_Data extract_:
○ ○ ○ ○

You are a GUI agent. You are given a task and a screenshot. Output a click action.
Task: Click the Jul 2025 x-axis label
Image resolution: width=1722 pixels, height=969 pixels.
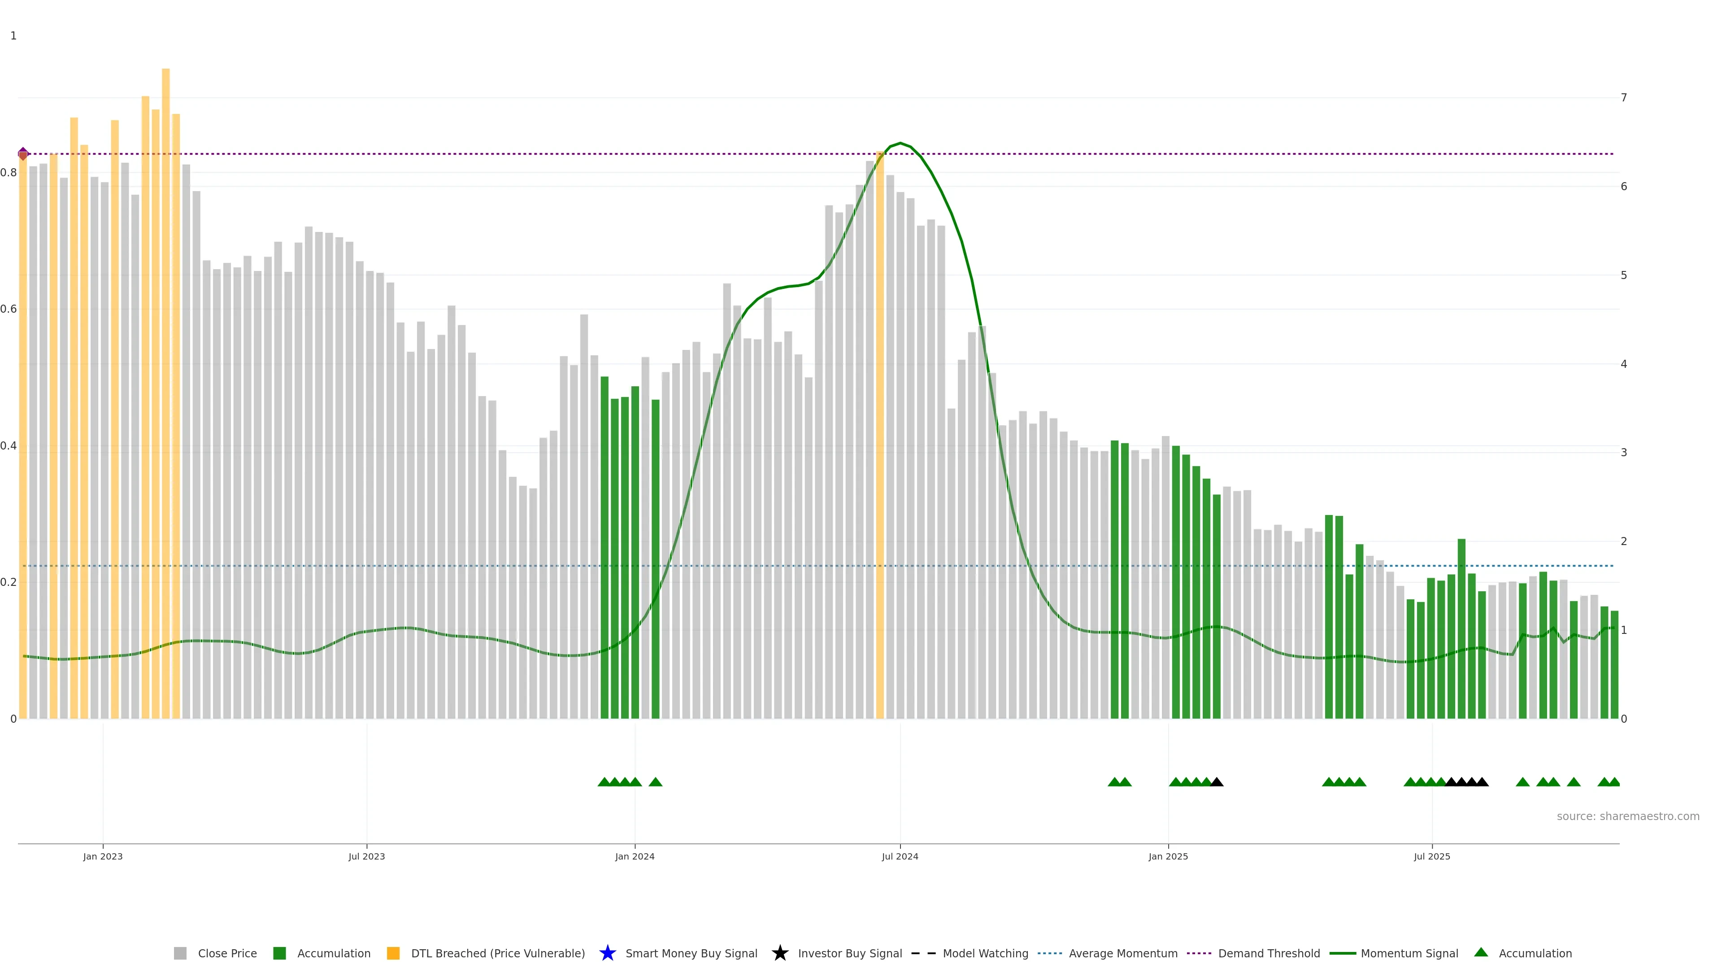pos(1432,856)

○ ○ ○ ○

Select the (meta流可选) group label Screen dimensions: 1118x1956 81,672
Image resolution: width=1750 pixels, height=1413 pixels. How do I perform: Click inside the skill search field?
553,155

○ ○ ○ ○

_Exercise brief_: Across all the entries, how many lines include "label"? Answer with the number alone.

_Written solution_: 2